PROBLEM STATEMENT: Nothing but the lines from the one with "Select blue marker near Kryvyi Rih label" down to the one with "The width and" should be returned, exactly and with both ends included, from the material below.

RECORDED DATA:
------------------------------------

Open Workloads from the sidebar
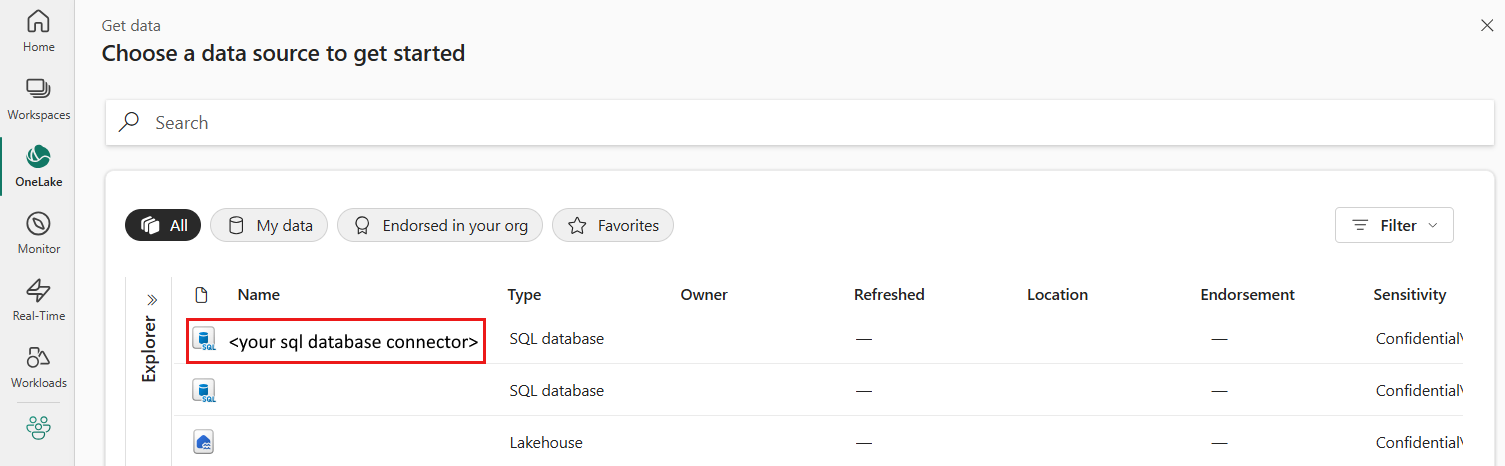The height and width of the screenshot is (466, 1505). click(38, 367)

------------------------------------

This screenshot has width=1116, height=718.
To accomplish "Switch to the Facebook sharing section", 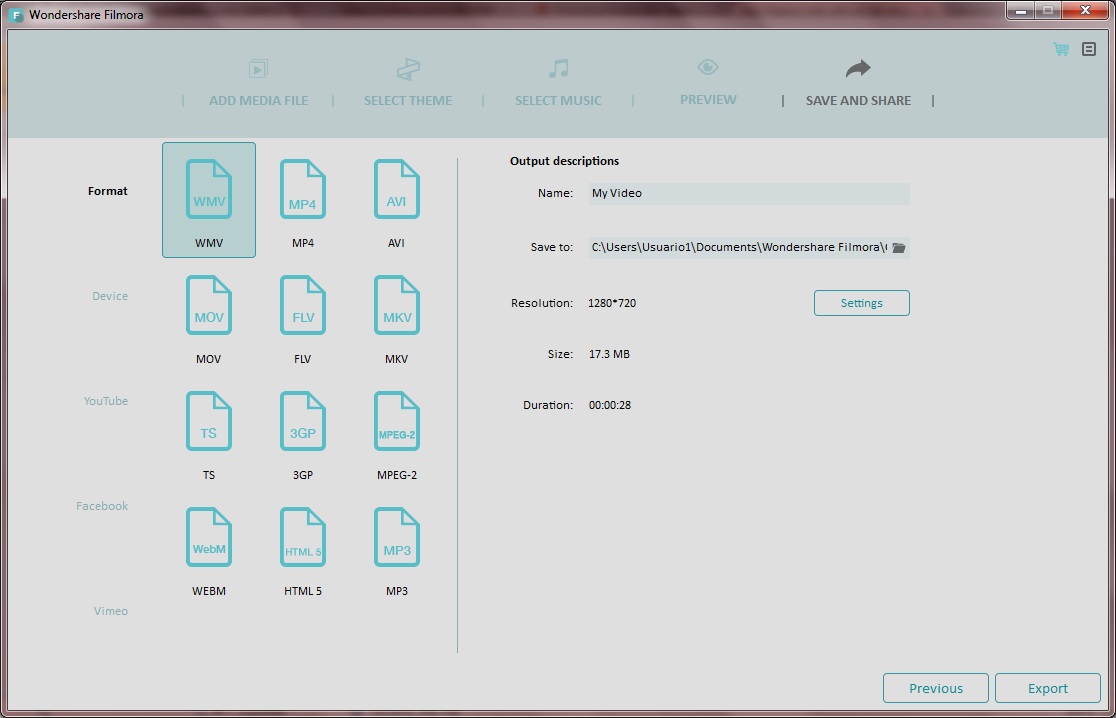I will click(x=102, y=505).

------------------------------------

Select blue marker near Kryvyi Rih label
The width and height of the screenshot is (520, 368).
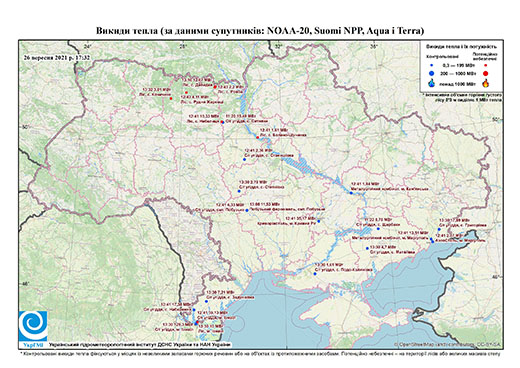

------------------------------------

SOLUTION:
Select blue marker near Kryvyi Rih label
The width and height of the screenshot is (520, 368).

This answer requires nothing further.